According to the New York Times, this decision follows a previous ruling last month where, with a similar result, the Supreme Court allowed the government to continue with its plans, even though “challenges to the program will continue to move forward in courts around the nation.”

Last Friday’s decision, however, “lifted a much more limited injunction,” one that applied only in Illinois.

For the only Latina justice, Sonia Sotomayor, the conservative decision of her colleagues is not as worrying as the president’s new habit of immediately resorting to the Court “after interim losses in the lower courts.”

“Claiming one emergency after another, the government has recently sought stays in an unprecedented number of cases, demanding immediate attention and consuming limited court resources in each,” she wrote in her Wolf Dissent. “And with each successive application, of course, its cries of urgency ring increasingly hollow.”

As the justice explained, this is just one more step in the government’s strategy to close the country’s doors and turn its back on immigration, always using the last resort in the Supreme Court, which the judge has called “a now-familiar pattern.”

“It is hard to say what is more troubling,” Sotomayor wrote. “That the government would seek this extraordinary relief seemingly as a matter of course, or that the Court would grant it.”

“Stay applications force the Court to consider important statutory and constitutional questions that have not been ventilated fully in the lower courts, on abbreviated timetables and without oral argument,” she added. They also “upend the normal appellate process, putting a thumb on the scale in favor of the party that won a stay.”

As Vox explained, of the 5 million people who received a green card in recent years, 69% have “at least one negative factor against them under the new rule,” which would imply that the government’s measure could reduce to more than 50% the chances of immigrants to gain permanent residence in the country.
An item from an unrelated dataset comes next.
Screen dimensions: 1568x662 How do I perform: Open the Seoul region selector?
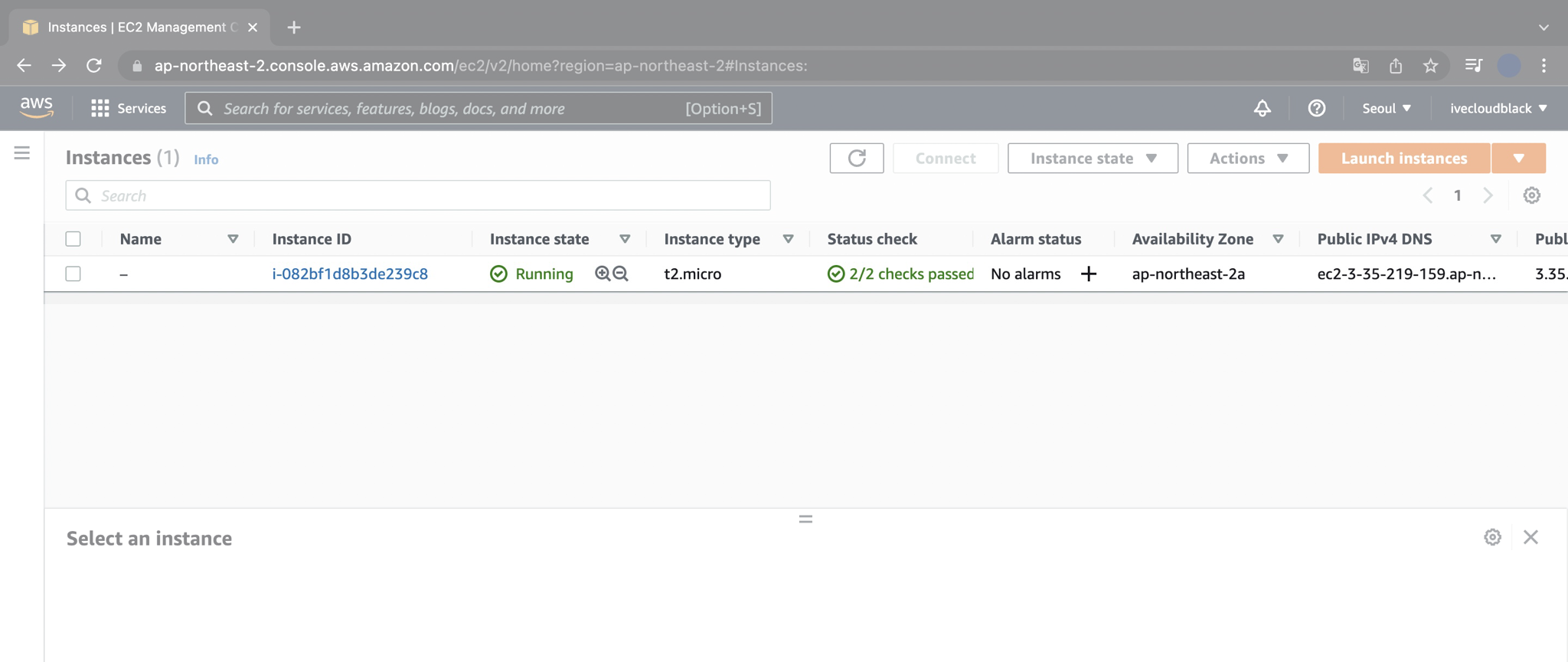pyautogui.click(x=1386, y=108)
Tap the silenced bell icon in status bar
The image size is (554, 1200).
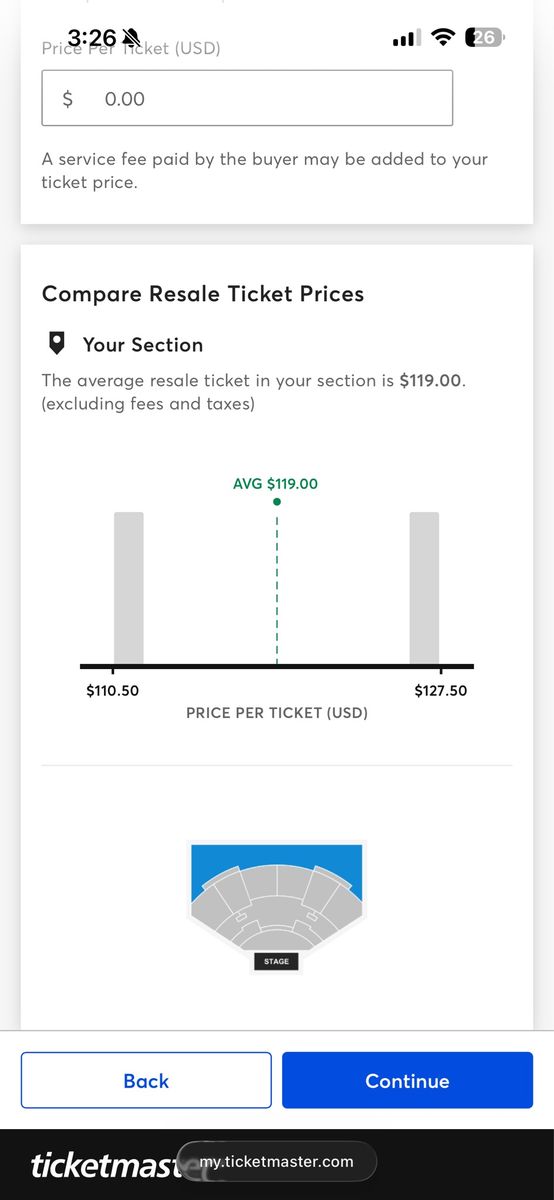(x=131, y=39)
According to The Hill, this policy also “virtually bars legal immigrants from using public assistance,” for fear of losing the possibility of staying in the country. And for Sotomayor, this is part of the lack of “objectivity” of the Court and her colleagues in considering the consequences of such a decision.

“This Court is partly to blame for the breakdown in the appellate process,” She wrote. “That is because the Court in this case, the New York cases, and many others has been all too quick to grant the Government’s ‘reflexiv[e]’ requests. But make no mistake: Such a shift in the Court’s own behavior comes at a cost.”

“I fear that this disparity in treatment erodes the fair and balanced decisionmaking process that this Court must strive to protect,” Sotomayor concluded.